▶ _Excerpted passage_:
The university claimed it violated their ethics policies, but for what reason? Further the article states there is no evidence directly linking the app to cheating?
It's a bit strange the student in question submitted letters of apologies... For what was he apologizing for? Feels like there are some details missing.
I fought my way tooth and nail out of the situation and was exonerated, but I can imagine a hundred reasons why any given student in a similar situation would capitulate.
Truth doesn’t matter in university disciplinary matters - only finding someone (not the university) to blame.
This reminds me of the police telling people that writing out a confession will get them a lighter punishment.
https://paulgraham.com/saynotes.html note 10 for the rescue
An LLM trained on course material could in theory be used to generate homework answers, so they wanted to shut it down before it actually happens. (Hell, the demo question on their website[1] sounds taken straight from a problem set) It would be as if the answer key to the homework leaked, except its for every homework in every course. The punishments are to discourage others from building clones. Though I suspect this is going to cause a Streisand effect.
The value of a College Degree isn't the content alone, but the mental models that are taught. That's why it's used as a credentialing process.
Your ability to graduate college signals to future employers that you have some combination of intelligence and work ethics. The more prestigious the institution, the stronger this signal is.
At the top end of the scale, it's not even about course difficulty but admission requirements. A lot more people would be able to graduate from Harvard if given a place than can actually get into Harvard, legacy admissions who are still able to graduate being the perfect proof of this. There's research that shows that Harvard courses aren't that much more difficult than those at other, far less prestigious universities, but the admission requirements are far stricter.

▶ _Exercise requirements_:
1. Answer these questions about the discussion, one line each, marked to match:
(a) What did the student in question submit?
(b) Which note on the linked page does one comment point to?
(c) What does research show about Harvard courses?
2. Summarize the discussion in two sentences.
3. Return the part of the discussion that opens with the words containing "Truth doesn’t matter" and closes with "a Streisand effect.", copied exactly.

▶ _Supplied records_:
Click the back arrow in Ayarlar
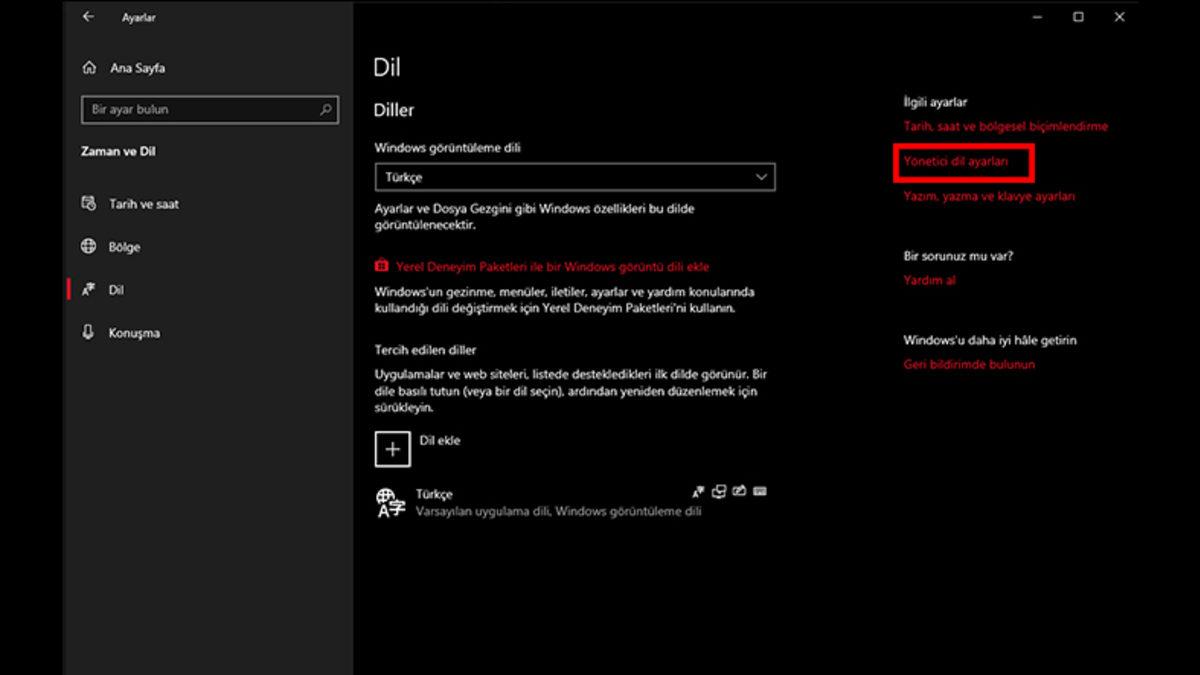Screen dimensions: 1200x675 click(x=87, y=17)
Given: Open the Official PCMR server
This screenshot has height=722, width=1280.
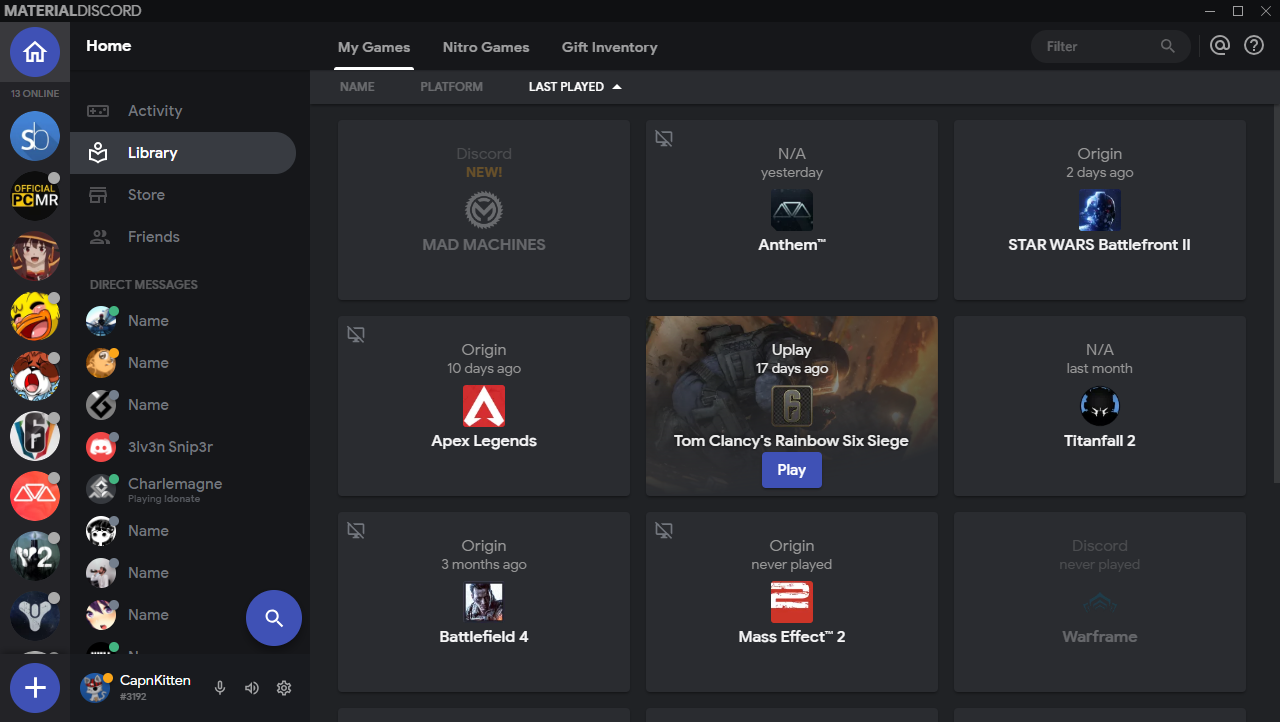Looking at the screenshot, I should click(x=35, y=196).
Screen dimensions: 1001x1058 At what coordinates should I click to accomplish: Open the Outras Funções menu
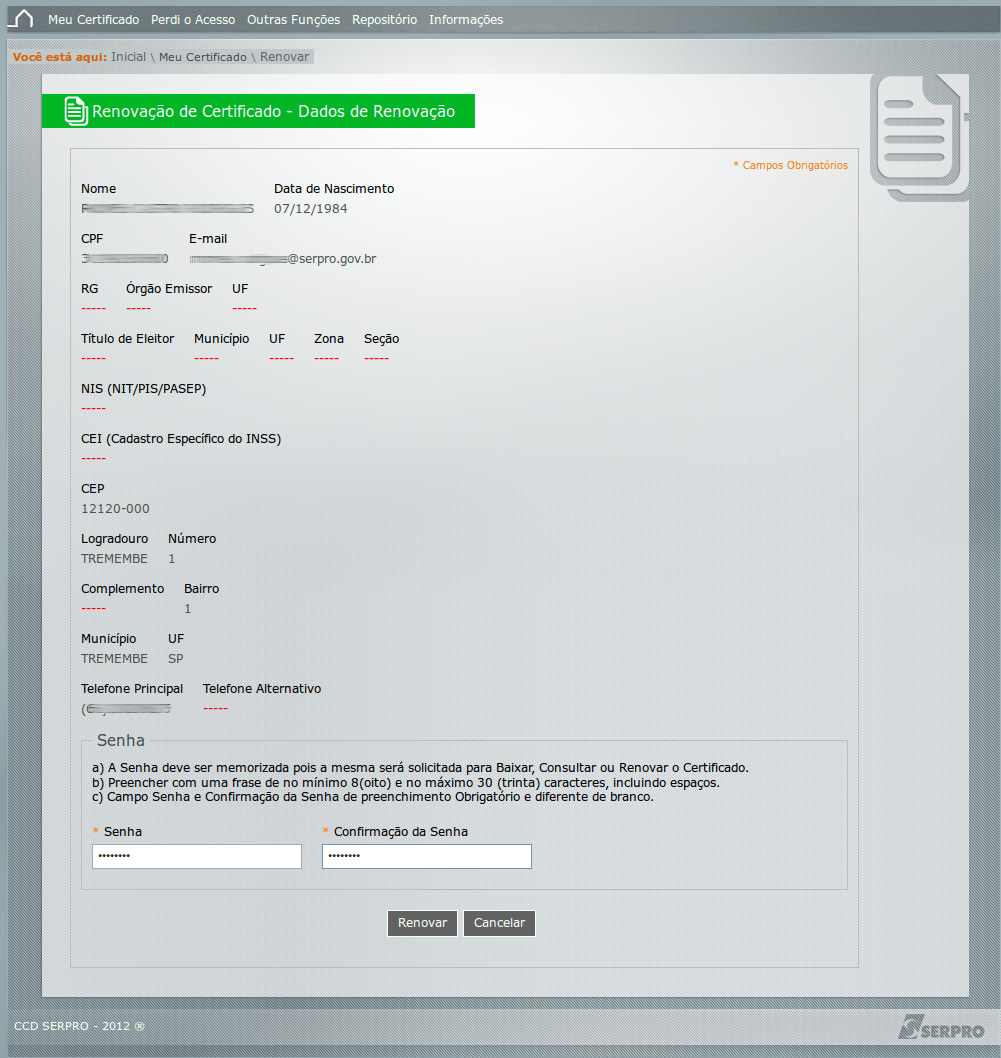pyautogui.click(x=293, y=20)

▶ _Expected responses_:
1.
(a) Letters of apologies.
(b) Note 10.
(c) They aren't that much more difficult than those at other, far less prestigious universities.

2. Commenters question why the university said the app violated its ethics policies when there is no evidence directly linking it to cheating, and one suggests the university wanted to shut down an LLM trained on course material before it could generate homework answers. Others argue that a degree signals intelligence and work ethic to employers, with Harvard standing out less for harder courses than for far stricter admission requirements.

3.
Truth doesn’t matter in university disciplinary matters - only finding someone (not the university) to blame.
This reminds me of the police telling people that writing out a confession will get them a lighter punishment.
https://paulgraham.com/saynotes.html note 10 for the rescue
An LLM trained on course material could in theory be used to generate homework answers, so they wanted to shut it down before it actually happens. (Hell, the demo question on their website[1] sounds taken straight from a problem set) It would be as if the answer key to the homework leaked, except its for every homework in every course. The punishments are to discourage others from building clones. Though I suspect this is going to cause a Streisand effect.